Since I have implemented the Computation Check Up everyday, I have noticed that some of my higher level students who problem solve very well have been struggling with the computation. This has been a real eye opener for me as well as these students because I tend not to pay as close attention to these students because they do not require as much attention as the other students. Well, this one particular student has been struggling with the computation to the point that he was constantly making 50’s everyday. So, I decided to bring him to my class along with the other students for tutoring. When I teach 2 digit by 2 digit multiplication I teach my students to see the problem as two separate problems because it’s easier for them see it this way; it helps them to compartmentalize the problem instead of seeing it as one gigantic problem with many parts. While we were working on the problem below the student asked, “Do I move the 2 over ?” I responded, ” You can move the 2 but you have to add a zero because the 2 is in the tens place and you are actually multiplying by 2 tens which is 20.”

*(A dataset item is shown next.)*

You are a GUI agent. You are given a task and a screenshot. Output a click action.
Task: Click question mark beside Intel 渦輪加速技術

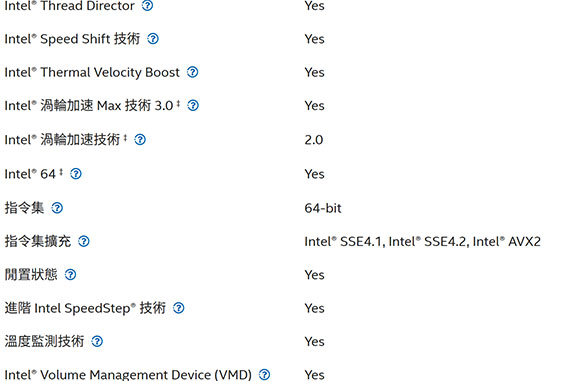(x=140, y=139)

This question made me realize why he was so confused because I had taught every skill within the context of place value, but when I taught this skill I did not make the connection for the students by explicitly saying that the 2 in the tens place is 2 tens which is actually 20.

The next day in class I asked the students why do we put the zero in ones place when multiply in tens place? Hands began to raise, but before I called on a student I told the class that the answer was not the zero was a place holder. All around the room you could see hands slowly go down. This made me realize that many of my students had been taught that zero is a place holder and therefore has NO value in the number system. I don’t think elementary teachers realize when a student is taught that zero is a place holder it sends the message to students that zero always holds the place and does not reinforce the understanding that if a zero is in a number there is nothing in that place.

My approach to teaching operations with numbers that have a zero has changed because I now understand that many of my students have to learn that a zero has meaning even though the value of zero is nothing.

## 4 thoughts on “What Does the Zero Mean in Multi-Digit Multiplication?”

csaganyour flaw is that you are not teaching a algorithm and not a concept. try using the grid method to teach that 20 is 2 x 10 and we are not adding a zero but multiplying by ten. Using small numbers multiplied by 10 or even a hundred to see the pattern. math is about patterns and not about algorithms or i was taught ” tricks” .

Michelle WilliamsThank you for your comment. The the blog post is not about teaching algorithms or concepts it is about students’understanding of place value and multiplying by multiples of 10 and 100. Yes, your statement about teaching an algorithm is correct. The standard or expectation is for 4th grade math students to be fluent with the standard algorithm. Also, I dedicated a previous blog post to teaching patterns to students https://fuelgreatminds.com/teaching-students-look-patterns-mathematical-practice7/

Fred MindlinWhen I taught 3rd and 4th grade, I would use the exercise of holding out a handful of actual money to a student, and then say, “Now I’m going to give you this zero times. What do you get?”

Michelle WilliamsThat’s a great idea!